• **Dataset items**:
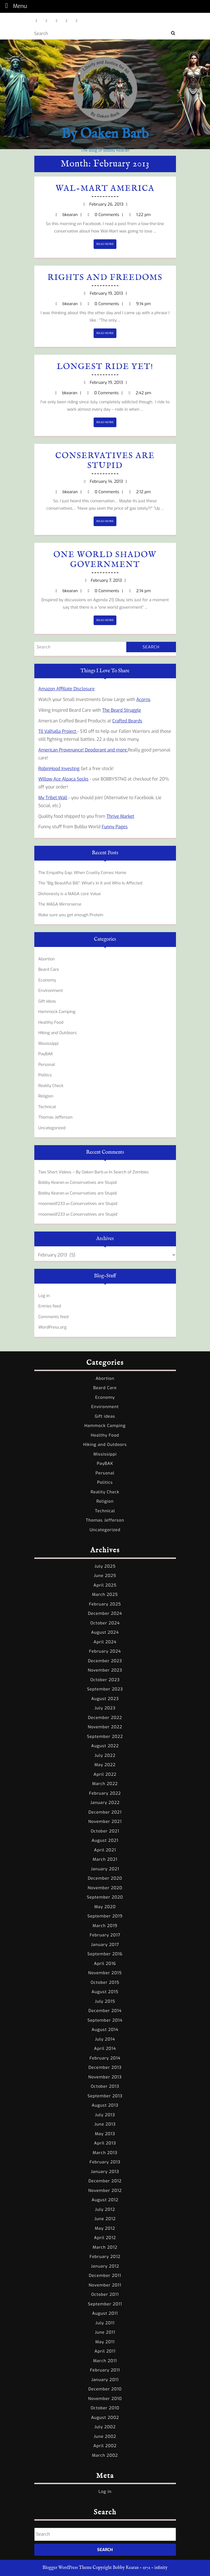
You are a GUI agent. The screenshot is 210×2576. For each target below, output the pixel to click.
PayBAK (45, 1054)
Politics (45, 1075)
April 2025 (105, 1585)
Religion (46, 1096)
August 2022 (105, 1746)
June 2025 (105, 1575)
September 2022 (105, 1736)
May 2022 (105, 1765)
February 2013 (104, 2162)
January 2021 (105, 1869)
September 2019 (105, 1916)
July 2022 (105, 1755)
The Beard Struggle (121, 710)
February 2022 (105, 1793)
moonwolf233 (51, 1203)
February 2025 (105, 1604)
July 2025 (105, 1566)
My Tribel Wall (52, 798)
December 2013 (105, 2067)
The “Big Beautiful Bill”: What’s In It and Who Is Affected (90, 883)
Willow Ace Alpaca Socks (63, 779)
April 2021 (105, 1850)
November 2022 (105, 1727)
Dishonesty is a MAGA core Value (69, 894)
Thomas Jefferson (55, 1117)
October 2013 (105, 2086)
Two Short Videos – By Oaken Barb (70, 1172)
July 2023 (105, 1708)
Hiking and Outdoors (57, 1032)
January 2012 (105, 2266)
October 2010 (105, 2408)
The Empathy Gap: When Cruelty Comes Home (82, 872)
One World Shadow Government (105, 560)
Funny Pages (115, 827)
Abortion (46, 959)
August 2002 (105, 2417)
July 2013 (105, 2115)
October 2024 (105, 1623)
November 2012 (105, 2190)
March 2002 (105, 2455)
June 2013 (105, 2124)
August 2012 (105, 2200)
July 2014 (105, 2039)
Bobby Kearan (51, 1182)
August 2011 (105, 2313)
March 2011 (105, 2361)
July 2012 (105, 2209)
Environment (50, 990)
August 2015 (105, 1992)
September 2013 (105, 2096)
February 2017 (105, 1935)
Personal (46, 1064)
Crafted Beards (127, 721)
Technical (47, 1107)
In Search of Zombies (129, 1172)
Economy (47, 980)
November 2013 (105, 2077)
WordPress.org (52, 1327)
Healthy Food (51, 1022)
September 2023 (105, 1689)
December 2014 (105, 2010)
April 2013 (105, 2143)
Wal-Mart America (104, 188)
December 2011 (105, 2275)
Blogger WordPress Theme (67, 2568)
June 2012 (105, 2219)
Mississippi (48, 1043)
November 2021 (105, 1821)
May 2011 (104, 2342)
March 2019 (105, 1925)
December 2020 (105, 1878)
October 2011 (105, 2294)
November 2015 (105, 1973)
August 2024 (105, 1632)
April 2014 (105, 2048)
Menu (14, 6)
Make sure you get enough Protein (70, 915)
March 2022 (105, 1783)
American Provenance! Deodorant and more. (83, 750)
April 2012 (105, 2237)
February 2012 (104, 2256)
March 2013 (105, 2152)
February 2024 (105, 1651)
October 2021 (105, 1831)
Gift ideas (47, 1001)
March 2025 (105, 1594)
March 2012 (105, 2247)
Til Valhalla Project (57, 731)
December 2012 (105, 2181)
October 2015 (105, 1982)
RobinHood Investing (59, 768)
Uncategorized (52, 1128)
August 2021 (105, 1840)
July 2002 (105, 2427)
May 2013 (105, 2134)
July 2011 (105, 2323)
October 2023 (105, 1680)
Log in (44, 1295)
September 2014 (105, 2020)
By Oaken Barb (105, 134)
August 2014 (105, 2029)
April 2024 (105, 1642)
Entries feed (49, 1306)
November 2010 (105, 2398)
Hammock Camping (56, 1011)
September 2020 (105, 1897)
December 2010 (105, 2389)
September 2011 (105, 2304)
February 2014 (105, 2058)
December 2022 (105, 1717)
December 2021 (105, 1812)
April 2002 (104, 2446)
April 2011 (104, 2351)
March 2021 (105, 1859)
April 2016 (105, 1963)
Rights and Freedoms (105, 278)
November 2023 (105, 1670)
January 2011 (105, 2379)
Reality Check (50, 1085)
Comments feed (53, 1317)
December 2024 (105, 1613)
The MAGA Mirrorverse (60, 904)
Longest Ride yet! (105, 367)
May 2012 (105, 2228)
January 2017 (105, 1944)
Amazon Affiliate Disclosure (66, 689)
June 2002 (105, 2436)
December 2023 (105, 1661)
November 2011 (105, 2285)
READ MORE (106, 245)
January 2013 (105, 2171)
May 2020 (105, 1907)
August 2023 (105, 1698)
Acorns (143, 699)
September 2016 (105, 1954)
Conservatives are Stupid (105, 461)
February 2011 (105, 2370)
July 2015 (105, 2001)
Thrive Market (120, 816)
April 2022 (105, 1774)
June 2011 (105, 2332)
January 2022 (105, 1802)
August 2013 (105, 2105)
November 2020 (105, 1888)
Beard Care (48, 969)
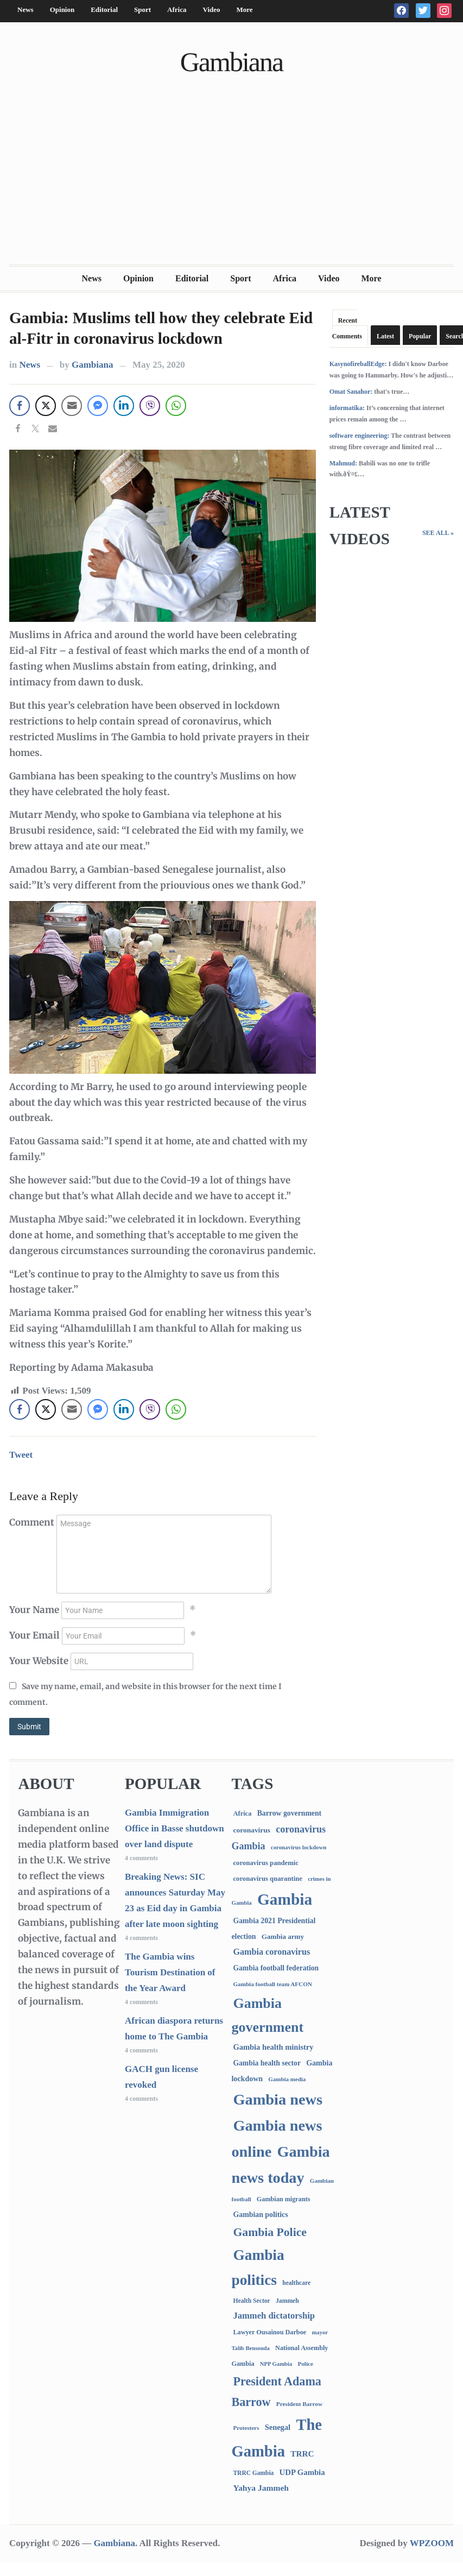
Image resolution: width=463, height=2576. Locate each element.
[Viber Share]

* * *

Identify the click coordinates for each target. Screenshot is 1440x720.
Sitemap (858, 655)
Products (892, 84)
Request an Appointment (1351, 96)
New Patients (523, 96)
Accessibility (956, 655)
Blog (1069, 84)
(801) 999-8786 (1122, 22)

---

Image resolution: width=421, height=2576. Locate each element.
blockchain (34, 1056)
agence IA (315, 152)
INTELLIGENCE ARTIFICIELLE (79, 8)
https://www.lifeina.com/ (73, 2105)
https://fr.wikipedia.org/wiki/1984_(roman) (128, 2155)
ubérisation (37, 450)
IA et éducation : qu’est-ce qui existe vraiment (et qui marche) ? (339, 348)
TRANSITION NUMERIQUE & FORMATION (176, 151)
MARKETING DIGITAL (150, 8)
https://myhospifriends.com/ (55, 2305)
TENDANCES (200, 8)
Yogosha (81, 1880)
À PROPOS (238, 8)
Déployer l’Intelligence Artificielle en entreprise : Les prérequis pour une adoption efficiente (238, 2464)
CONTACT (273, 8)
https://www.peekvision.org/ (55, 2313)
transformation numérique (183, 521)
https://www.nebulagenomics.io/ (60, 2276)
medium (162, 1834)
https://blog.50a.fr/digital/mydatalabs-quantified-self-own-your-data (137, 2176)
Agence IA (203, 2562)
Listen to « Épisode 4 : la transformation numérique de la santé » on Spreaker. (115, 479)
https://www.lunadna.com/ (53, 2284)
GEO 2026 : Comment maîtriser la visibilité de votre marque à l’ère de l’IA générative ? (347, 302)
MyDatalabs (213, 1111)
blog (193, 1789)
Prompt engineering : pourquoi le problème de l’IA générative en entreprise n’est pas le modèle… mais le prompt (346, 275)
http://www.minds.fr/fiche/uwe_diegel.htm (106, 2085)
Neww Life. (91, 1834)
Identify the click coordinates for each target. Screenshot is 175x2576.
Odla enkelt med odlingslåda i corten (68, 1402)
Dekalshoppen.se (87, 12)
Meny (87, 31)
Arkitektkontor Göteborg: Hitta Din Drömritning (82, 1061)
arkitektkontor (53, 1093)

• **DIRECTIONS**:
Could you repeat exactly the lines above from the line with "November 2012 (105, 2190)" up to and including the line with "March 2022 (105, 1783)", and only those?

• **YOUR RESPONSE**:
November 2012 (105, 2190)
March 2002 (105, 2455)
June 2013 (105, 2124)
August 2012 (105, 2200)
July 2014 (105, 2039)
Bobby Kearan (51, 1182)
August 2011 (105, 2313)
March 2011 (105, 2361)
July 2012 (105, 2209)
Environment (50, 990)
August 2015 (105, 1992)
September 2013 (105, 2096)
February 2017 (105, 1935)
Personal (46, 1064)
Crafted Beards (127, 721)
Technical (47, 1107)
In Search of Zombies (129, 1172)
Economy (47, 980)
November 2013 (105, 2077)
WordPress.org (52, 1327)
Healthy Food (51, 1022)
September 2023 (105, 1689)
December 2014 (105, 2010)
April 2013 (105, 2143)
Wal-Mart America (104, 188)
December 2011 (105, 2275)
Blogger WordPress Theme (67, 2568)
June 2012 (105, 2219)
Mississippi (48, 1043)
November 2021 (105, 1821)
May 2011 (104, 2342)
March 2019 (105, 1925)
December 2020 (105, 1878)
October 2011 (105, 2294)
November 2015 (105, 1973)
August 2024 (105, 1632)
April 2014 (105, 2048)
Menu (14, 6)
Make sure you get enough Protein (70, 915)
March 2022 (105, 1783)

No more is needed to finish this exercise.